Chapter 11, Model-predictive safety: A new evolution in functional safety, discusses the need for innovation in functional safety to ensure safe operation of intensified processes in smart manufacturing. It presents the concept and the main components of an innovation in functional safety, namely, model-predictive safety (MPS), which unlike conventional functional safety systems, generates alarm signals that are predictive and systematically accounts for process nonlinearities and variable interactions. It describes how in real time, MPS detects potential and imminent future process operation hazards, and prescribes optimal preventive and mitigating actions proactively. It demonstrates the concept of MPS by applying it to a polymerization reactor example.
Chapter 12, Inferential modeling and soft sensors, discusses the increasing role that soft sensors are playing in advanced (smart) manufacturing. It describes the impact of soft sensors based on historical trends, and identifies future opportunities as well as the characteristics of process data and its influence on soft sensor development. A comprehensive review of both first-principles and data-driven methods for soft sensor modeling, including state estimation, principal component analysis, partial least squares, artificial neural networks, and support vector machines, is provided.
Chapter 13, A decision support framework for sustainable and smart manufacturing, introduces a decision support framework for sustainable and smart manufacturing. The framework comprises a data analytics block that is responsible for both sustainability assessment and monitoring of external factors that may affect the sustainability performance of the system in its transition process. It uses a model predictive control strategy to identify and update optimal sustainability strategic plans for achieving short-to-long term sustainability goals. It provides a structured step-by-step guide to decision makers in formulating and updating sustainability strategies.

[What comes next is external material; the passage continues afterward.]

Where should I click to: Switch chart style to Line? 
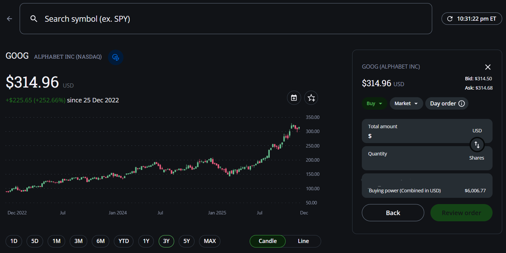(x=303, y=241)
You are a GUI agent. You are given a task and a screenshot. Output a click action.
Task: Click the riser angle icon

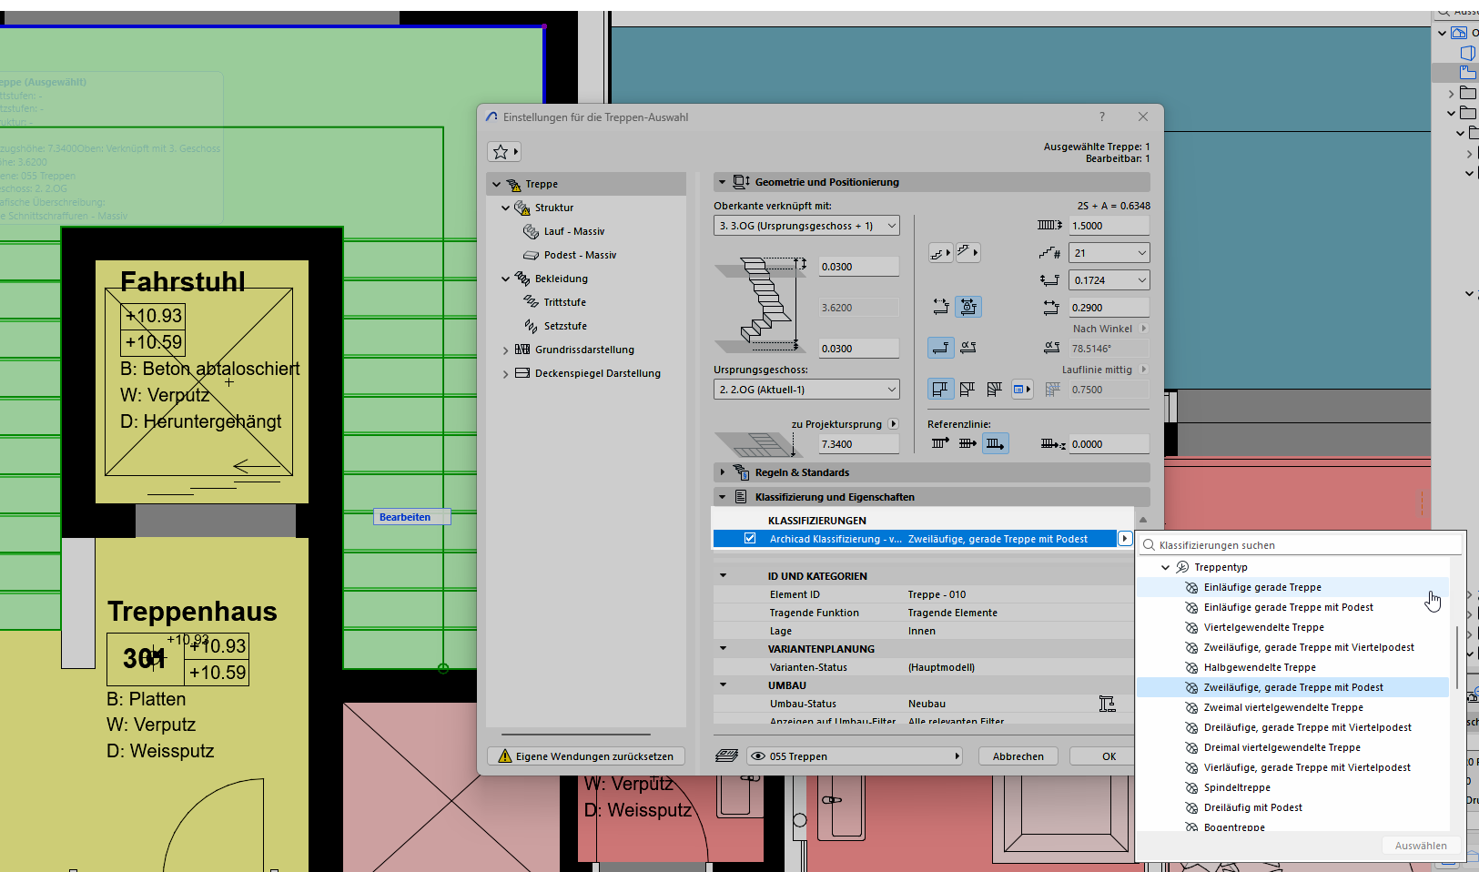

Chapter 14, Smart manufacturing pedagogy for the anthropocene, presents fundamental principles from which to build a holistic framework of a smart manufacturing pedagogy for the anthropocene. Inspired by a data-centric sustainable manufacturing vision for manufacturing, it describes how fundamental and emerging complex system ideas enable convergence of broad perspectives from the humanities and social sciences into a model to leverage the tools of data science and engineering. It introduces intriguing new perspectives from complex systems and sustainability science that link information and Newtonian mechanics in order to create a dynamic repository of case studies that can drive life-long learning and set us on a path to smartly manufacture products for healthy living on a healthy planet. This book is expected to become a reference for process engineers, managers, and consultants in process industries, postdoctoral researchers, graduate students, and other researchers in academia, national labs, and process industries. It summarizes the most recent
advances in smart manufacturing concepts and methods. This book is complemented by the companion volume entitled “Smart Manufacturing: Industrial Applications and Case Studies,” which focuses on the state-of-the art applications of smart manufacturing concepts and methods in process industries.